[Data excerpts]
----------------------------------------

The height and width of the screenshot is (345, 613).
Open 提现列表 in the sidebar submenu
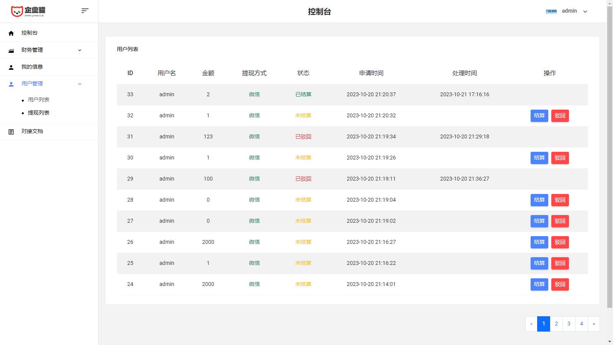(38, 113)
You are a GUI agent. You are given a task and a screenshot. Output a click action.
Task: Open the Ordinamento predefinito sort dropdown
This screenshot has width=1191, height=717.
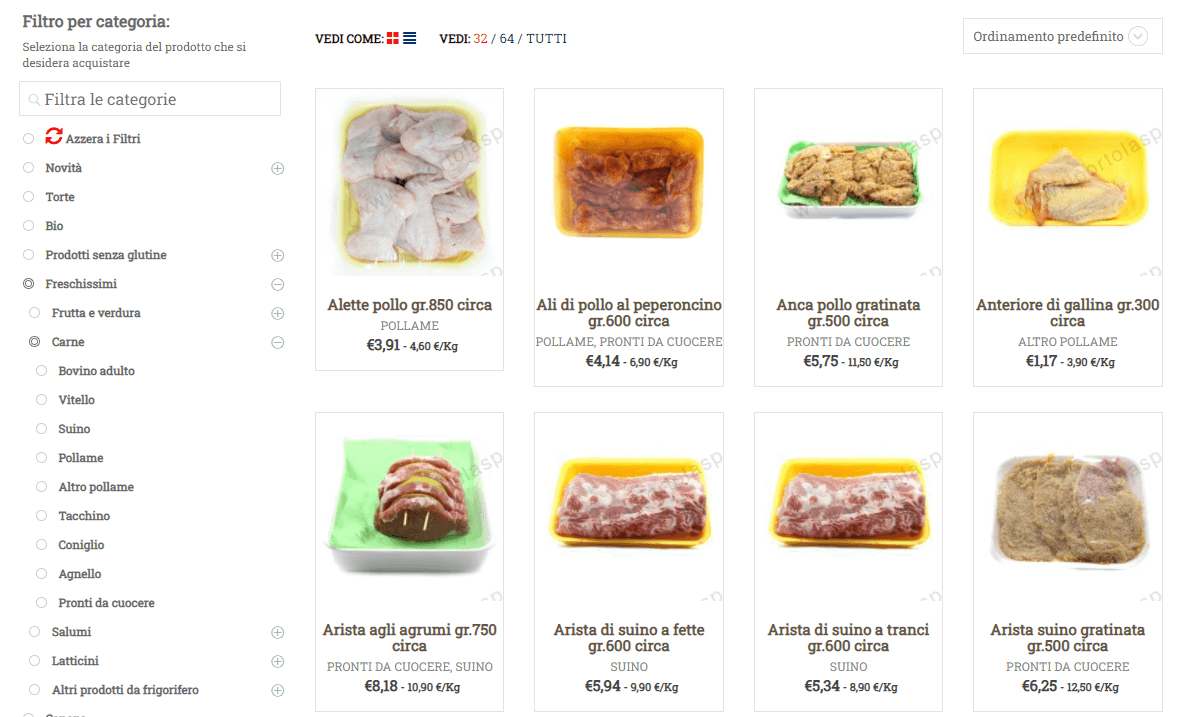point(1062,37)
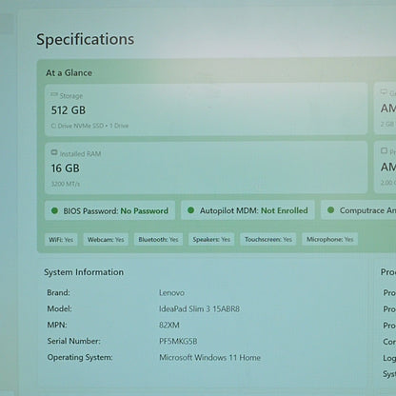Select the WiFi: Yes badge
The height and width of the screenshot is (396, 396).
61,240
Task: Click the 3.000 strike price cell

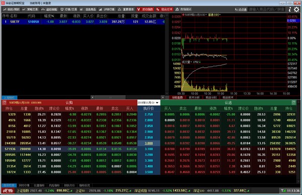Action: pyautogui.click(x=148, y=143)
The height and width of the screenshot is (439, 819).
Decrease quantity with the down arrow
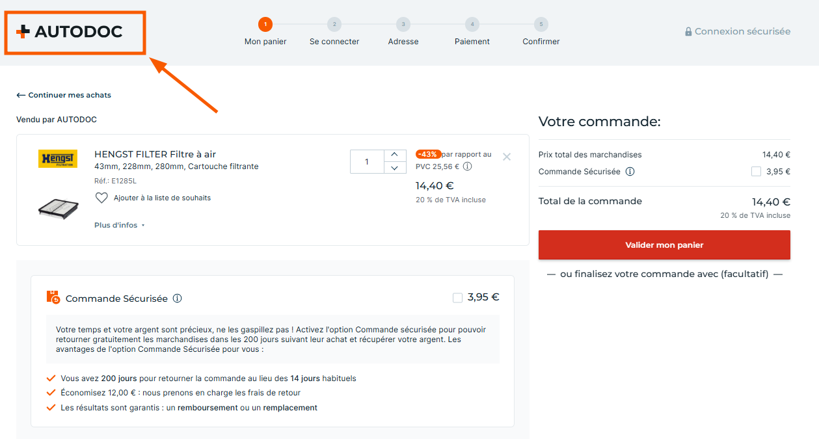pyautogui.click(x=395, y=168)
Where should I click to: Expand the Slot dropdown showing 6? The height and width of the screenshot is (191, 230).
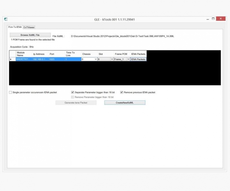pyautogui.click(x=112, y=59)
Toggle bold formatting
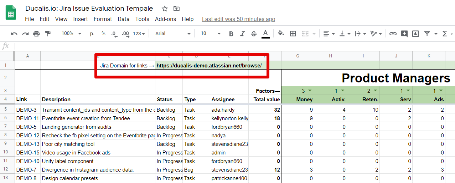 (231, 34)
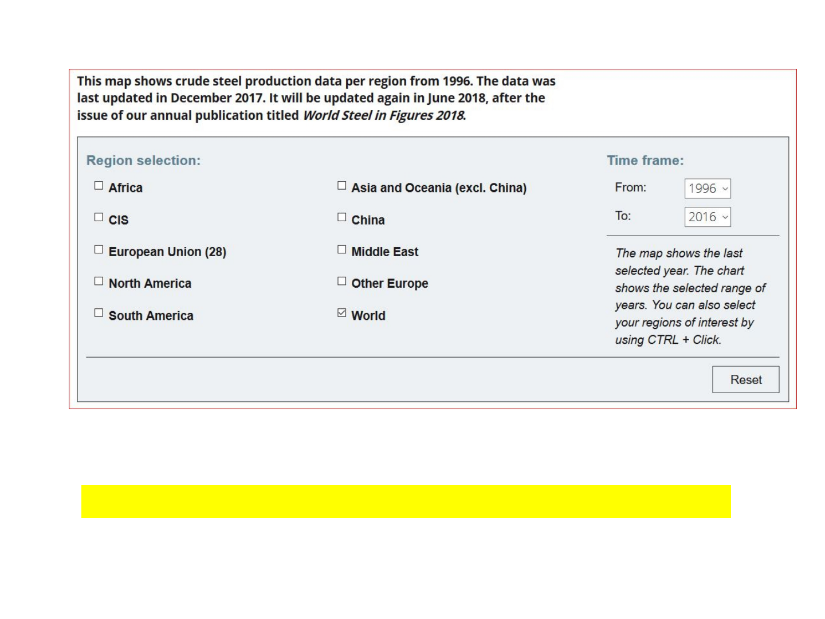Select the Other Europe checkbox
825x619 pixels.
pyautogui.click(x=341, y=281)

----------------------------------------

[PROBLEM TO SOLVE] Exact copy, no pictures: return the entries word for word.

[TASK SOLUTION]
The height and width of the screenshot is (345, 613).
Open 提现列表 in the sidebar submenu
(38, 113)
You are a GUI agent. You are given a task and a screenshot. Output a click action.
Task: Open the Ordinamento predefinito sort dropdown
This screenshot has width=1191, height=717.
point(1062,37)
Select the WiFi: Yes badge
The height and width of the screenshot is (396, 396).
61,240
Task: Click the 3.000 strike price cell

Action: pyautogui.click(x=148, y=143)
The height and width of the screenshot is (439, 819).
Decrease quantity with the down arrow
pyautogui.click(x=395, y=168)
Where should I click to: Expand the Slot dropdown showing 6? The height and width of the screenshot is (191, 230).
pyautogui.click(x=112, y=59)
Toggle bold formatting
 (231, 34)
Select the Other Europe checkbox
825x619 pixels.
pyautogui.click(x=341, y=281)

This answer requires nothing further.